* _Set exercise_:
Please change "label text" to "caption text" in the lines from the line with "Toggle visibility eye of the V3 track" to the line with "coord(535,290)", and give back only those lines, both ends included, with nothing else altered.

* _Data provided_:
━━━

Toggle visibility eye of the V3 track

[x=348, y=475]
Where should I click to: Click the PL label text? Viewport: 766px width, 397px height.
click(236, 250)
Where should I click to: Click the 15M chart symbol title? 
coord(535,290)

━━━

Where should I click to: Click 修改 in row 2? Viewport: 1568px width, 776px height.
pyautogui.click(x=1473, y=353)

━━━

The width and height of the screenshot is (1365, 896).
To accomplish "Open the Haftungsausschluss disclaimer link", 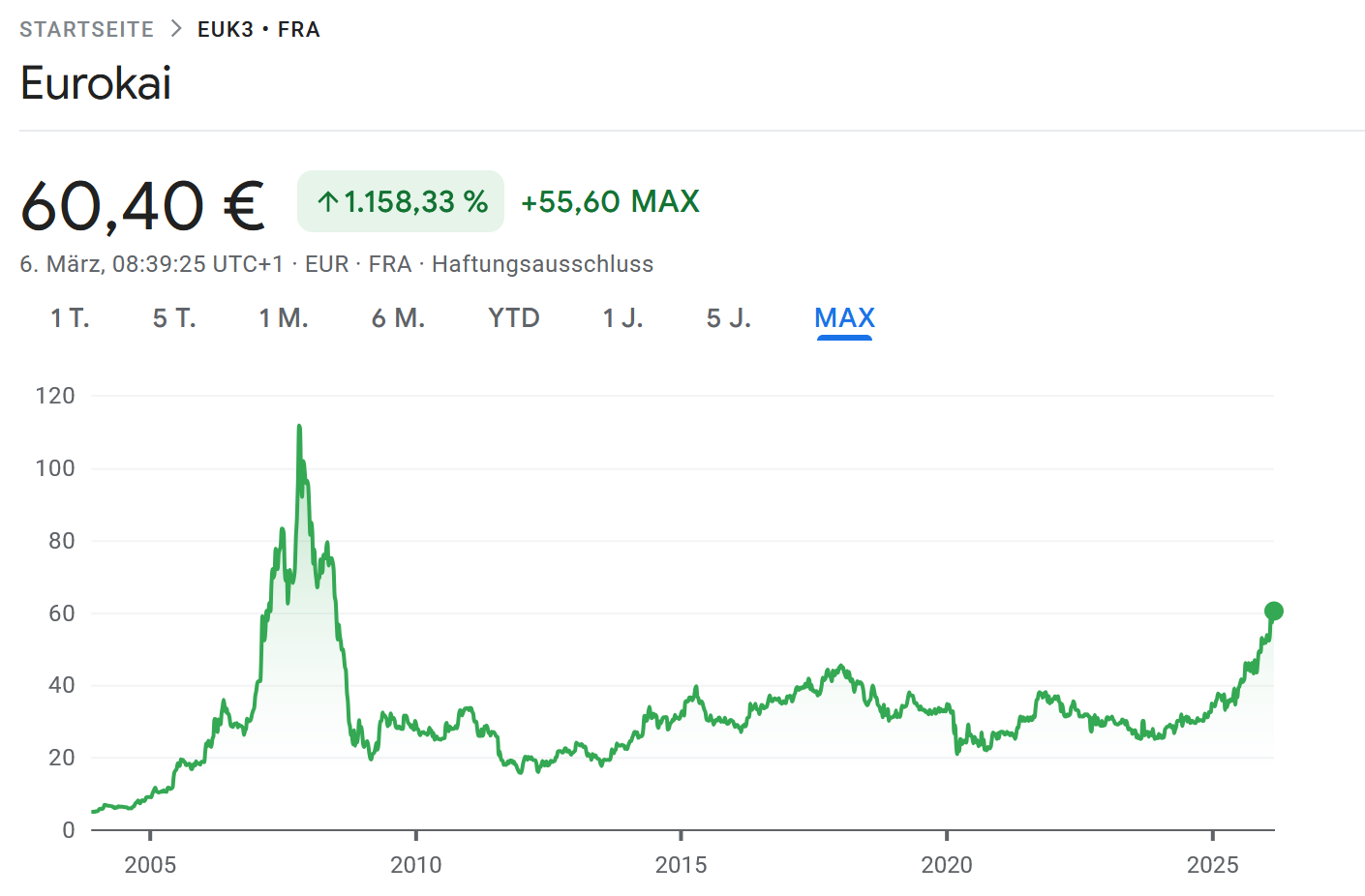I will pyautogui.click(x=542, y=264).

━━━

* _Result of the exercise_:
Toggle visibility eye of the V3 track

[x=348, y=475]
Where should I click to: Click the PL caption text? Viewport: 766px width, 397px height.
click(236, 250)
Where should I click to: Click the 15M chart symbol title? 
coord(535,290)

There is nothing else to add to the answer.